§ Information given:
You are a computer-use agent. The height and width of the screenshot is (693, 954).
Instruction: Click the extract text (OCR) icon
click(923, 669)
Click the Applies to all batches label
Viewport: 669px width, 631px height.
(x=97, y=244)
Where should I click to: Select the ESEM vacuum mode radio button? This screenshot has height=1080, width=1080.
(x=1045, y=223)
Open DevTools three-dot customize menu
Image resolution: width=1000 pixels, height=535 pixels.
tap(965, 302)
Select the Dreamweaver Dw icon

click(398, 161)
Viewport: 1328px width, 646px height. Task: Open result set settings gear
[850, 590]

---

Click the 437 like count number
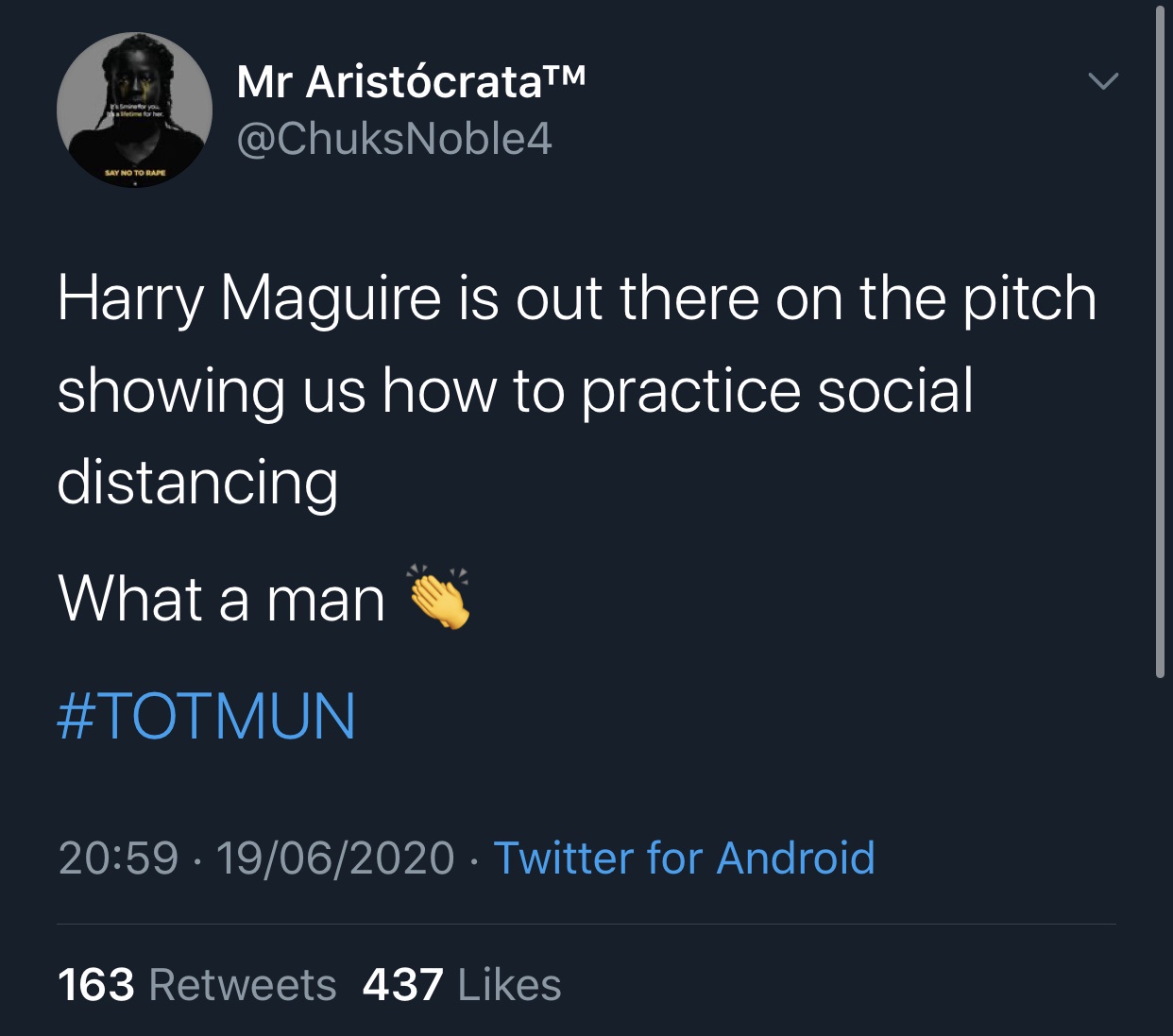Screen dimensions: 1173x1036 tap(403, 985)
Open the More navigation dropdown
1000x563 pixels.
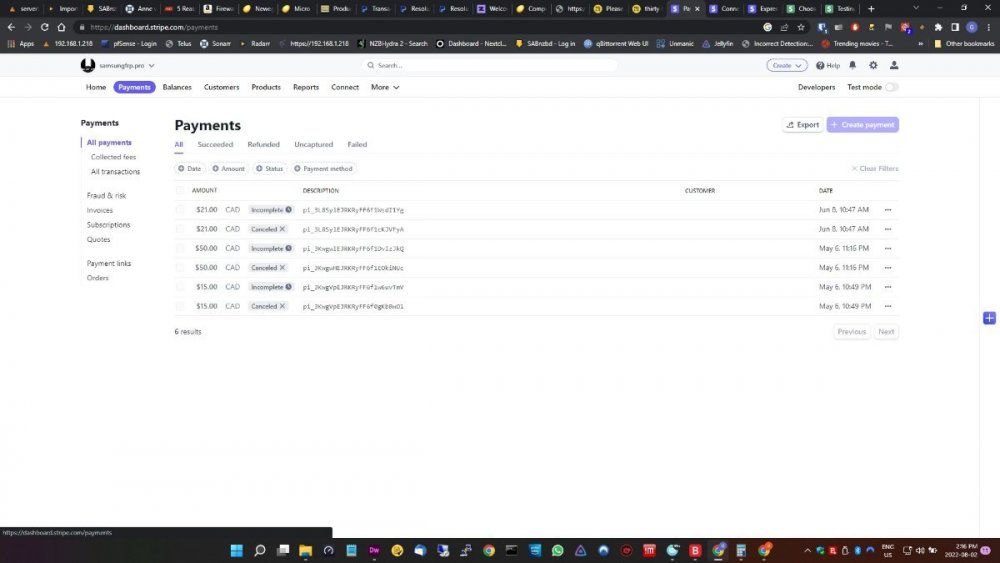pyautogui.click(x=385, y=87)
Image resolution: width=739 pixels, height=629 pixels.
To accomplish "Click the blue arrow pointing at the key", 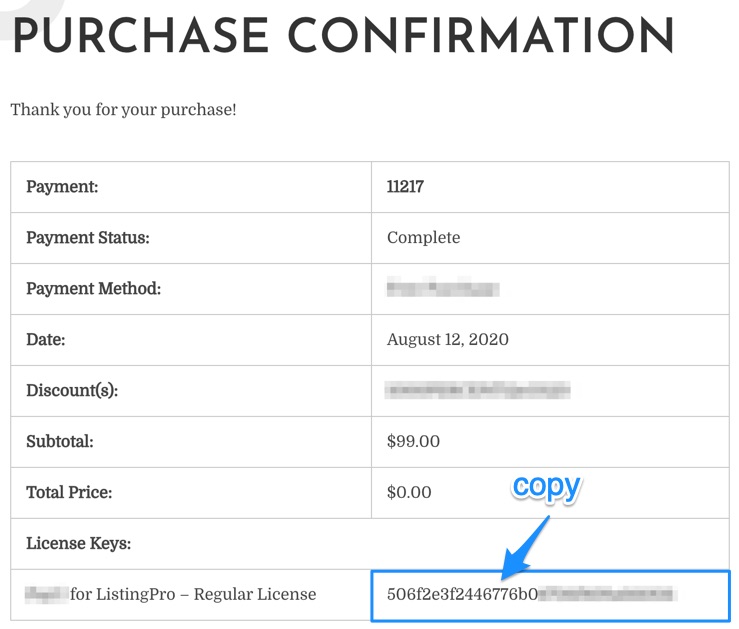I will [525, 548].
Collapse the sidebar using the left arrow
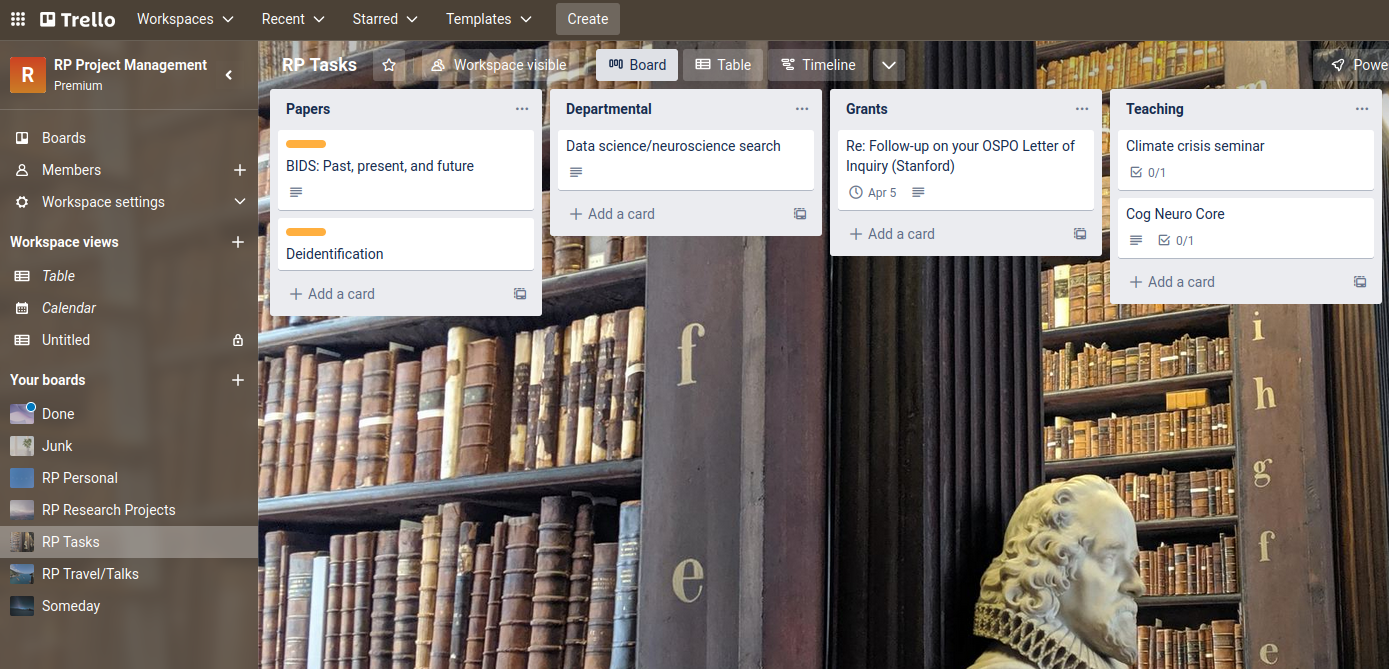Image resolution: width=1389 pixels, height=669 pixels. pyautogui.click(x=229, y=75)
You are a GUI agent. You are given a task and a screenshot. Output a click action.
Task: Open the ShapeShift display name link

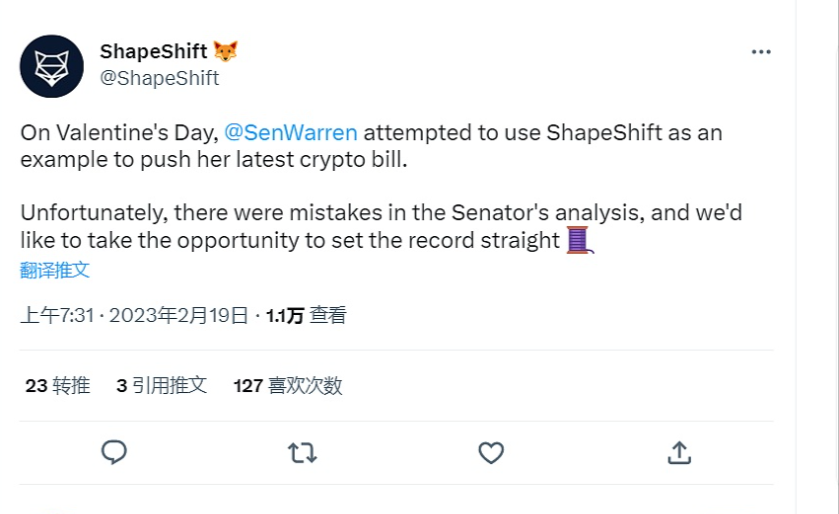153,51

* * *

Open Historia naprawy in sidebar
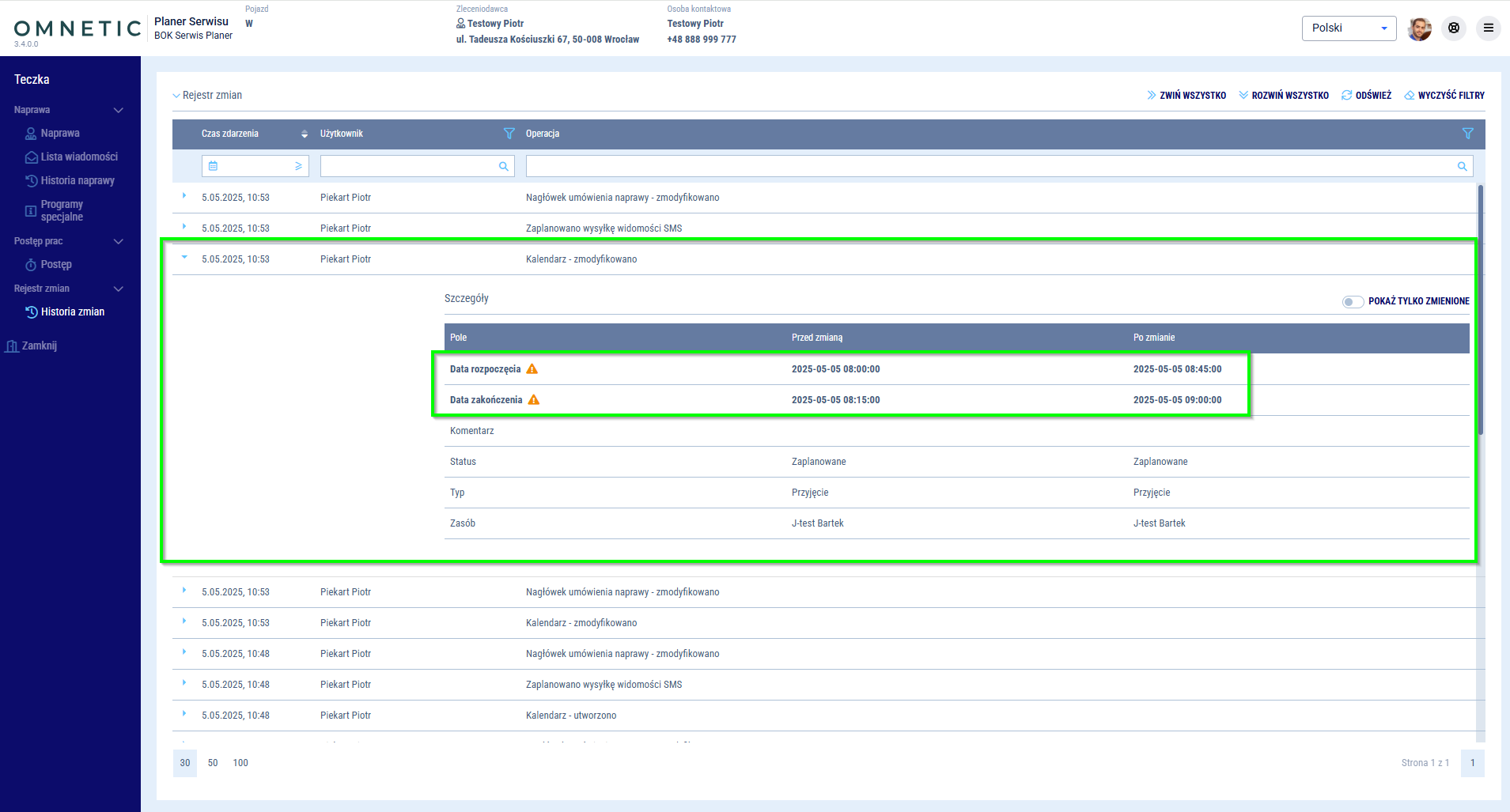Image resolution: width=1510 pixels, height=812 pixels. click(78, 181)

§ Exercise brief: What you return must be the lines above that run from the line with "You are a computer-use" to the line with "Open DevTools three-dot customize menu", inclusive, each copied exactly.

§ Finished exercise:
You are a computer-use agent. The height and width of the screenshot is (693, 954).
Instruction: Click the extract text (OCR) icon
click(923, 669)
Click the Applies to all batches label
Viewport: 669px width, 631px height.
(x=97, y=244)
Where should I click to: Select the ESEM vacuum mode radio button? This screenshot has height=1080, width=1080.
(x=1045, y=223)
Open DevTools three-dot customize menu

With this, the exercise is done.